◆ **DATA FOR ANALYSIS**
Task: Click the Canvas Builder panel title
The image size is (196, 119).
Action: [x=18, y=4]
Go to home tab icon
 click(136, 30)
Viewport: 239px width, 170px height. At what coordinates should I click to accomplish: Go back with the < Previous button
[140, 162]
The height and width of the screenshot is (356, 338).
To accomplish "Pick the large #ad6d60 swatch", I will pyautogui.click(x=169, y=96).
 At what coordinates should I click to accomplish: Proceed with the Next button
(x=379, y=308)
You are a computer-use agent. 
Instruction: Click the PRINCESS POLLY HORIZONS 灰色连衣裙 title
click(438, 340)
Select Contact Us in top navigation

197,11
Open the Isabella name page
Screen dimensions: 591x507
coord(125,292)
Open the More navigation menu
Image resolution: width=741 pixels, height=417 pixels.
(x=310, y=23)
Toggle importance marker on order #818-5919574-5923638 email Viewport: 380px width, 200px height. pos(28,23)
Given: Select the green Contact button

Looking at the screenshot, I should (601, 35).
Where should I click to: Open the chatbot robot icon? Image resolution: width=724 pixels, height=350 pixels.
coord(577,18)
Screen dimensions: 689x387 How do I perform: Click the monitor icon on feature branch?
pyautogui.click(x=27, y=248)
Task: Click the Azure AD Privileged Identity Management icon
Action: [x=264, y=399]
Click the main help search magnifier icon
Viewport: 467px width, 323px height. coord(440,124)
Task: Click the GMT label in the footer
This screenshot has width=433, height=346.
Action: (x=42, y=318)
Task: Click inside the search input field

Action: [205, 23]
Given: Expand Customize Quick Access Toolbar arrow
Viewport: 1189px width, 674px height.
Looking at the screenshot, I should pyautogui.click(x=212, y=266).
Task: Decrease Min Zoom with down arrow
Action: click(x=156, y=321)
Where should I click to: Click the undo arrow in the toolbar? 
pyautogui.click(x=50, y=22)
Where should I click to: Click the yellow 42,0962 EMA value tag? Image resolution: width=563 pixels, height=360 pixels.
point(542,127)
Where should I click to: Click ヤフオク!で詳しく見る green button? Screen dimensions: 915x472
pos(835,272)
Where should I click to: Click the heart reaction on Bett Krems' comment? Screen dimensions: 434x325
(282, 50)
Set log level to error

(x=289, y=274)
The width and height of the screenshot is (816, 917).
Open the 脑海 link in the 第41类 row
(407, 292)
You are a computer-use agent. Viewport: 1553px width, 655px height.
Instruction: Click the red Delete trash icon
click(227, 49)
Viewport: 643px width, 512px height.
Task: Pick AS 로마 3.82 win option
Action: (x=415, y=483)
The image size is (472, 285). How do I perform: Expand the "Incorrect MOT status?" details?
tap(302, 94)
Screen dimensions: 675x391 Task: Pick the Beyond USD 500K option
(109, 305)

◆ **WHAT NEEDS TO BE DONE**
Every line of the listing, first to last, should be retyped exactly.

◆ **WRITTEN REPLY**
Task: Click the Canvas Builder panel title
The image size is (196, 119).
Action: [x=18, y=4]
Go to home tab icon
 click(136, 30)
Viewport: 239px width, 170px height. At what coordinates should I click to accomplish: Go back with the < Previous button
[140, 162]
The height and width of the screenshot is (356, 338).
To accomplish "Pick the large #ad6d60 swatch", I will pyautogui.click(x=169, y=96).
 At what coordinates should I click to accomplish: Proceed with the Next button
(x=379, y=308)
You are a computer-use agent. 
Instruction: Click the PRINCESS POLLY HORIZONS 灰色连衣裙 title
click(438, 340)
Select Contact Us in top navigation

197,11
Open the Isabella name page
Screen dimensions: 591x507
coord(125,292)
Open the More navigation menu
Image resolution: width=741 pixels, height=417 pixels.
(x=310, y=23)
Toggle importance marker on order #818-5919574-5923638 email Viewport: 380px width, 200px height. pos(28,23)
Given: Select the green Contact button

Looking at the screenshot, I should (601, 35).
Where should I click to: Open the chatbot robot icon? Image resolution: width=724 pixels, height=350 pixels.
coord(577,18)
Screen dimensions: 689x387 How do I perform: Click the monitor icon on feature branch?
pyautogui.click(x=27, y=248)
Task: Click the Azure AD Privileged Identity Management icon
Action: [x=264, y=399]
Click the main help search magnifier icon
Viewport: 467px width, 323px height. coord(440,124)
Task: Click the GMT label in the footer
This screenshot has width=433, height=346.
Action: (x=42, y=318)
Task: Click inside the search input field

Action: [205, 23]
Given: Expand Customize Quick Access Toolbar arrow
Viewport: 1189px width, 674px height.
Looking at the screenshot, I should pyautogui.click(x=212, y=266).
Task: Decrease Min Zoom with down arrow
Action: click(x=156, y=321)
Where should I click to: Click the undo arrow in the toolbar? 
pyautogui.click(x=50, y=22)
Where should I click to: Click the yellow 42,0962 EMA value tag? Image resolution: width=563 pixels, height=360 pixels.
point(542,127)
Where should I click to: Click ヤフオク!で詳しく見る green button? Screen dimensions: 915x472
pos(835,272)
Where should I click to: Click the heart reaction on Bett Krems' comment? Screen dimensions: 434x325
(282, 50)
Set log level to error

(x=289, y=274)
The width and height of the screenshot is (816, 917).
Open the 脑海 link in the 第41类 row
(407, 292)
You are a computer-use agent. Viewport: 1553px width, 655px height.
Instruction: Click the red Delete trash icon
click(227, 49)
Viewport: 643px width, 512px height.
Task: Pick AS 로마 3.82 win option
Action: (x=415, y=483)
The image size is (472, 285). How do I perform: Expand the "Incorrect MOT status?" details?
tap(302, 94)
Screen dimensions: 675x391 Task: Pick the Beyond USD 500K option
(109, 305)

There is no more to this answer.